Por favor, continue o texto sobre a Legião Urbana a partir do ponto em que ele termina.

— Texto fornecido —
┏━━

O ano era 1988, a Legião Urbana estava em plena turnê do seu terceiro álbum, Que País É Este (1978/1987), lançado em outubro do ano anterior e que trazia músicas que estavam entre as mais tocadas no rádio como “Que País É Este”, “Faroeste Caboclo”, “Angra dos Reis” e “Eu Sei”. De norte a sul do Brasil, os shows daquela turnê eram disputadíssimos, sempre com plateia lotada. Todos queriam ver a Legião Urbana tendo à frente Renato Russo (1960-1996), vocalista que havia sido elevado pelo público e pela crítica a porta-voz daquela geração de jovens.
Tudo ia muito bem naquela turnê até o dia 18 de junho de 1988, quando a Legião Urbana se apresentou no fatídico show no Estádio Mané Garrincha, em Brasília, capital do Brasil e cidade natal da banda. Desorganização por parte da empresa que promoveu o show, superlotação do estádio, indisciplina de uma parcela do público, segurança insuficiente, acabaram gerando uma das maiores confusões já ocorridas em concertos de rock no Brasil. Um fã mais alucinado chegou a invadir o palco para estrangular Renato Russo, mas logo foi retirado pelos seguranças. Parte enfurecida do público atirava objetos contra a banda, que para preserva a sua integridade física, encerrou a apresentação antes do horário previsto. A partir daí, uma batalha campal se instalou no estádio. Pessoas que estavam nas arquibancadas invadiram o gramado, outras tantas foram pisoteadas. Para controlar o cenário caótico, a polícia agiu com violência, que acabou se espalhando para as áreas externas do estádio e ruas próximas. O saldo foi de 385 pessoas atendidas pelo serviço médico, 63 pessoas presas e 64 ônibus depredados. A Legião Urbana tornou-se uma persona non grata na própria cidade onde nasceu. Foi o último show da banda em Brasília. Diante do ocorrido, todo o resto da turnê foi suspenso.
O show caótico no Estádio Mané Garrincha fez o quarteto brasilense repensar a sua orientação musical e o conteúdo do próximo álbum. A banda decidiu que para o novo álbum, a banda abandonaria o tom raivoso nas letras de temática político-social, e focaria numa musicalidade mais calma, mais amena.
Após uma vantajosa renovação de contrato com a EMI, a Legião Urbana entrou em processo de pré-produção do novo álbum. Contudo, a banda se esbarrou em novos problemas. Renato havia entrado num bloqueio criativo para escrever novas letras para o novo álbum, o que acabou de alguma maneira desmotivando os outros companheiros de banda. O produtor Mayrton Bahia, o mesmo que havia produzido os dois álbuns anteriores da Legião, desempenhou o papel de incentivador dos integrantes do grupo. Embora não tivesse mais vínculo empregatício com a EMI, pois estava trabalhando como produtor freelancer, Mayrton decidiu focar apenas na produção daquele novo álbum da banda, abrindo mão de produzir os discos de outros artistas, o que de alguma forma, era um prejuízo para ele. Mayrton estava sobrevivendo dos cachês dos discos que já havia produzido para outros artistas.

┗━━

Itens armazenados

┏━━

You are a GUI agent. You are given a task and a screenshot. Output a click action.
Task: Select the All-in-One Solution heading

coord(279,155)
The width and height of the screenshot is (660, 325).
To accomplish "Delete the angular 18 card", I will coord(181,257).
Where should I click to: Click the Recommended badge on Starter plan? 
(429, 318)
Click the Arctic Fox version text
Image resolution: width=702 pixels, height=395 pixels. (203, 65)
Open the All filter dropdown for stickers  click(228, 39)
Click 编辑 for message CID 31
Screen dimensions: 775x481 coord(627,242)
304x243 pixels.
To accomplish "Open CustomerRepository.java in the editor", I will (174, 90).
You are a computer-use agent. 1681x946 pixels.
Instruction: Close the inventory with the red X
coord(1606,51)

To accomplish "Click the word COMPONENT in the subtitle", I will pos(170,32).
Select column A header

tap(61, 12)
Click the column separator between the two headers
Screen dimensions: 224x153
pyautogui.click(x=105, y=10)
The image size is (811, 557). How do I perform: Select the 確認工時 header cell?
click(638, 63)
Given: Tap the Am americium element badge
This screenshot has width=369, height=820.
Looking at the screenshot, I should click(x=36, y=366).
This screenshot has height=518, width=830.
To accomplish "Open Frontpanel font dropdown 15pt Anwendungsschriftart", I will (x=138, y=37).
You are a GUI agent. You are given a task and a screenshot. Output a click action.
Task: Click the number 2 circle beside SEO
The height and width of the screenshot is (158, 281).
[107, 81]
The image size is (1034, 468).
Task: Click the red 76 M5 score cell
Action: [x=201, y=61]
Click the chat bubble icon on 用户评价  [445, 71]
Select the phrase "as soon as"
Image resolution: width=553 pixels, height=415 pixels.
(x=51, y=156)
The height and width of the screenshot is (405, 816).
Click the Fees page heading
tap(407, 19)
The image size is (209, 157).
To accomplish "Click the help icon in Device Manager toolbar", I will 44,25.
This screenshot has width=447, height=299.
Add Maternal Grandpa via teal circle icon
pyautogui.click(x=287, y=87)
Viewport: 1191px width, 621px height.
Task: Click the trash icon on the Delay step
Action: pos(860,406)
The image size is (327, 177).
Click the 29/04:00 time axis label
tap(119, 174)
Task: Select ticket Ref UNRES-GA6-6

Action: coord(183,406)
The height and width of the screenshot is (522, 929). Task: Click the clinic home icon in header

┗━━

— Resposta —
Enquanto as letras não saiam, a banda ia criando e ensaiando as linhas melódicas. Mas aos poucos, uma e outra música já prontas, iam ganhando letra à medida que novas ideias iam brotando na mente de Renato Russo, que naquele momento, vinha lendo muita coisa no campo da espiritualidade.
Mas um outro fato iria contribuir para redirecionamento musical da Legião Urbana: a saída do baixista Renato Rocha (1961-2015), que também era conhecido como Negrete ou Billy. Suas constantes ausências nos ensaios e a sua falta de compromisso com a banda naquele momento, provocaram atrasos do processo de produção do novo álbum. A situação ficou insustentável até que em janeiro de 1989, Negrete foi expulso da Legião Urbana. Negrete chegou a gravar linhas de baixo de algumas faixas do novo disco, porém foram descartadas após sua expulsão. Essas linhas de baixo foram regravadas por Renato Russo e Dado Villa-Lobos, que se revezaram no instrumento.
Renato Rocha (o primeiro à direita), expulso da Legião Urbana. |
Todos esses contratempos e a dedicação da banda em produzir um álbum com todo o cuidado possível, acabaram prolongando o período de gravação em quase um ano. Enquanto as outras grandes bandas do rock brasileiro como Titãs, Paralamas do Sucesso e Engenheiros do Hawaii, estavam lançando álbuns, fazendo turnês e aparições na TV, a Legião Urbana estava enclausurada no estúdio gravando, o que só aumentava ainda mais a ansiedade dos fãs pelo novo disco da banda brasiliense.
Intitulado As Quatro Estações, o quarto álbum de estúdio da Legião Urbana finalmente foi lançado em 26 de outubro de 1989, para deleite de milhões de fãs. Numa entrevista para a revista Bizz, em junho de 1989, Renato Russo havia dito que o título se referia às quatro estações do ano, à renovação de ciclos.
O primeiro single do álbum foi “Há Tempos”, seguidos pelos singles de “Pais E Filhos” e “1965 (Duas Tribos)”. A capa prateada do álbum apresenta a Legião Urbana em sua nova versão, em formato de trio.
Musicalmente, a sonoridade da banda se mostra mais leve, serena e melódica, essencialmente voltada ao folk rock, gênero musical que a Legião Urbana já acenava desde o álbum Dois, por meio da canção “Quase Sem Querer”. Os arranjos são mais elaborados e os temas abordados giram em torno do amor, da família, da homossexualidade e da espiritualidade. As letras com teor político-social também estão presentes no álbum, porém, mais metafóricas e dotadas de lirismo poético, diferente das de Que País É Este (1978/1987), mais cruas e diretas.
A faixa “Há Tempos” é quem abre o álbum As Quatro Estações. Segundo o encarte do álbum, o segundo verso de “Há Tempos” foi retirado de um texto antigo encontrado numa igreja em 1600: “Muitos temores nascem do cansaço e da solidão”. No entanto, os últimos versos da música estão entre os mais emblemáticos já escritos por Renato Russo: “Disciplina é liberdade / Compaixão é fortaleza / Ter bondade é ter coragem / Lá em casa tem um poço / Mas a água é muito limpa”.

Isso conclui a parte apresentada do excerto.